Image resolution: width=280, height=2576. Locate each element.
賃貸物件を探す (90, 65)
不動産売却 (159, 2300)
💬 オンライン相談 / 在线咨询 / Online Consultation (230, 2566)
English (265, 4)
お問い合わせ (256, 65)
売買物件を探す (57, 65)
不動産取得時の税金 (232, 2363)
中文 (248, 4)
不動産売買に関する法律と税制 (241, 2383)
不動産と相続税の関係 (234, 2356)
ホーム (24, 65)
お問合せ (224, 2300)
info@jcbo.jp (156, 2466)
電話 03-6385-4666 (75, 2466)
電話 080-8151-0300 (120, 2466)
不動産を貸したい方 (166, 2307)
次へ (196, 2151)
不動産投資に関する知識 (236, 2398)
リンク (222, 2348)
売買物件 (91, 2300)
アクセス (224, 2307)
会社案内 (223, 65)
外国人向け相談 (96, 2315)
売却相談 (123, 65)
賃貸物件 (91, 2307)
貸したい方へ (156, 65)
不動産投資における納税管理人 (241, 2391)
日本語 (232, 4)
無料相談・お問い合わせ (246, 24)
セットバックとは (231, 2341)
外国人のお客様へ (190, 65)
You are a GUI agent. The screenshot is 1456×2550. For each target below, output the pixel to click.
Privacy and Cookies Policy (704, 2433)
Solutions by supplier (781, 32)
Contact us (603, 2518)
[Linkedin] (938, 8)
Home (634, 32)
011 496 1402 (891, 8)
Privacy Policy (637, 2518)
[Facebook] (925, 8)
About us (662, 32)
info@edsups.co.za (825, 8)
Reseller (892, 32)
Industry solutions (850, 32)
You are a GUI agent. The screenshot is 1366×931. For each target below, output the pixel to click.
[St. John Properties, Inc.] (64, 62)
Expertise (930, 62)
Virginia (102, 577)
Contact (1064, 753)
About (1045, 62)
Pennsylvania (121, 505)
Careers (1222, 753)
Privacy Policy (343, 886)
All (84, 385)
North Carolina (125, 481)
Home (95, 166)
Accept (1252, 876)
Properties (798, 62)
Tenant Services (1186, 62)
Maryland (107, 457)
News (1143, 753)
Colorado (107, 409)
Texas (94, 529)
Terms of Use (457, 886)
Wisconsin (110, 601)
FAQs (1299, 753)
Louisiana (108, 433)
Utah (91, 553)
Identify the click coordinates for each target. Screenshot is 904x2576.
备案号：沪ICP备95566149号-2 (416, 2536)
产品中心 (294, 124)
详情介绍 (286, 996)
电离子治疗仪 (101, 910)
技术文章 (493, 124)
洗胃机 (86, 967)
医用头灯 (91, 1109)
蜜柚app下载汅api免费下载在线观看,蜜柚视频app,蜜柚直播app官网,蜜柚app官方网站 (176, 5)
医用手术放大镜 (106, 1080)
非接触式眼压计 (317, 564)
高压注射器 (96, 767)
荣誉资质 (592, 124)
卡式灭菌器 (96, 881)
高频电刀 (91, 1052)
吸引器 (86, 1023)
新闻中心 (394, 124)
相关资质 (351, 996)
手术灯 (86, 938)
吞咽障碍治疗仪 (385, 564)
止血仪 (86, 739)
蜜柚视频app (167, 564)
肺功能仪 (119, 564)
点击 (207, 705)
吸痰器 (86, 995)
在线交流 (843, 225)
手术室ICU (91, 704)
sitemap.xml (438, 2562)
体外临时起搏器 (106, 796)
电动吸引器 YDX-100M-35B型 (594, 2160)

——

DESCRIPTION OF THE TASK: Scan the material above. Return every line containing the string "蜜柚视频app".

SOLUTION FOR THIS TASK:
蜜柚app下载汅api免费下载在线观看,蜜柚视频app,蜜柚直播app官网,蜜柚app官方网站 (176, 5)
蜜柚视频app (167, 564)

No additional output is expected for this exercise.